Closed youngzw closed 2 years ago

youngzw commented 2 years ago

Hi THUwangcy.

I use your lib to run the SASRec model with command as below (cuda environment):

python main.py --model_name SASRec --emb_size 50 --lr 0.001 --l2 0.0 --dataset ml-1m --test_all 1 --history_max 200 --num_layers 2 --num_heads 1 --batch_size 128 --topk 10 --num_workers 2

The parameters are same with the original paper SASRec. But I find the training speed is much slower than the original code for one epoch, even I modify the code to avoid inferring at every epoch. https://github.com/THUwangcy/ReChorus/blob/9a4a783de1fdd02292fb95bc3471b8d310d2110a/src/helpers/BaseRunner.py#L121-L126 Can you provide some solutions to this problem?

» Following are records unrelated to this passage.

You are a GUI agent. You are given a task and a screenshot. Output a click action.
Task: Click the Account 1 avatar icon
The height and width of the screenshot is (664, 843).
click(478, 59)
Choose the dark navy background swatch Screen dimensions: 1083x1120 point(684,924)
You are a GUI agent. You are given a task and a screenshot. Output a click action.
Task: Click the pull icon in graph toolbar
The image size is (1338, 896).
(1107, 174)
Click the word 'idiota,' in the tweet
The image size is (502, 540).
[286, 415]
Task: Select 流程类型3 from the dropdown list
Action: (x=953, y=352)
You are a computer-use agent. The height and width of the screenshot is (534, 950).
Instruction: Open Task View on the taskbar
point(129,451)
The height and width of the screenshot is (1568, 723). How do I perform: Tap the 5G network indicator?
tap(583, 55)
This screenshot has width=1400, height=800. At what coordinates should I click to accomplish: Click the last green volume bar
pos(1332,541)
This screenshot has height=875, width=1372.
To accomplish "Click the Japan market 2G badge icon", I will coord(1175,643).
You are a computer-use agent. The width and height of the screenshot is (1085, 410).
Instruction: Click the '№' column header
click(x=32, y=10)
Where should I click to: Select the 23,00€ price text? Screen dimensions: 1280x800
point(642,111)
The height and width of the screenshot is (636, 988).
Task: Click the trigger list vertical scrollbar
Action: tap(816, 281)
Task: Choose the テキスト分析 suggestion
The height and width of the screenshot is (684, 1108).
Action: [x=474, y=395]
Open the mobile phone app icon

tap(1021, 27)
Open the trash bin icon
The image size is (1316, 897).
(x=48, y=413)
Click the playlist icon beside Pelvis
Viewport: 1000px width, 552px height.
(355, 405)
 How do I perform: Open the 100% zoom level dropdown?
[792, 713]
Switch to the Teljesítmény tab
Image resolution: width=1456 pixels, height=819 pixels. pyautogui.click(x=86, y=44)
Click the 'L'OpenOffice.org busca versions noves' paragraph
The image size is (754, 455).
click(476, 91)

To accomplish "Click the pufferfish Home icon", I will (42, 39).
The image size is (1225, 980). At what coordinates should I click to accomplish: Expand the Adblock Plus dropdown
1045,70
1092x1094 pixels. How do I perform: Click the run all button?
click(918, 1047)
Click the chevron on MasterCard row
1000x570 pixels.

youngzw commented 2 years ago

By the way, I wonder why the performance of SASRec model is higher than the original paper. Here is the result with ml-1m dataset:

the original code (I re-run it):
- sample 99 negative items:
- sample 100 negative items:
screenshot of the results reported in the original paper (sample 100 negative items):

rechorus (default sample 99 negative items):

youngzw commented 2 years ago

when ranking over all the items with --test_all 1:

the original code (I modify it):
rechorus:

THUwangcy commented 2 years ago

I checked the original code of SASRec and find it adopts a quite different training paradigm. In our framework, a sequence with length 200 will be fed into the forward function 199 times. Each time the input includes the target item and corresponding history sequence. This is easier to understand and flexible to design more complex models (similar implementations can be found in RecBole). However, the sequence will only be encoded once in the original code of SASRec. It will generate 200 logits corresponding to each position and use 199 of them to calculate the loss. This is far more efficient but requires the model to be able to output all the logits simultaneously. The difference in training paradigm might also lead to inconsistent performance.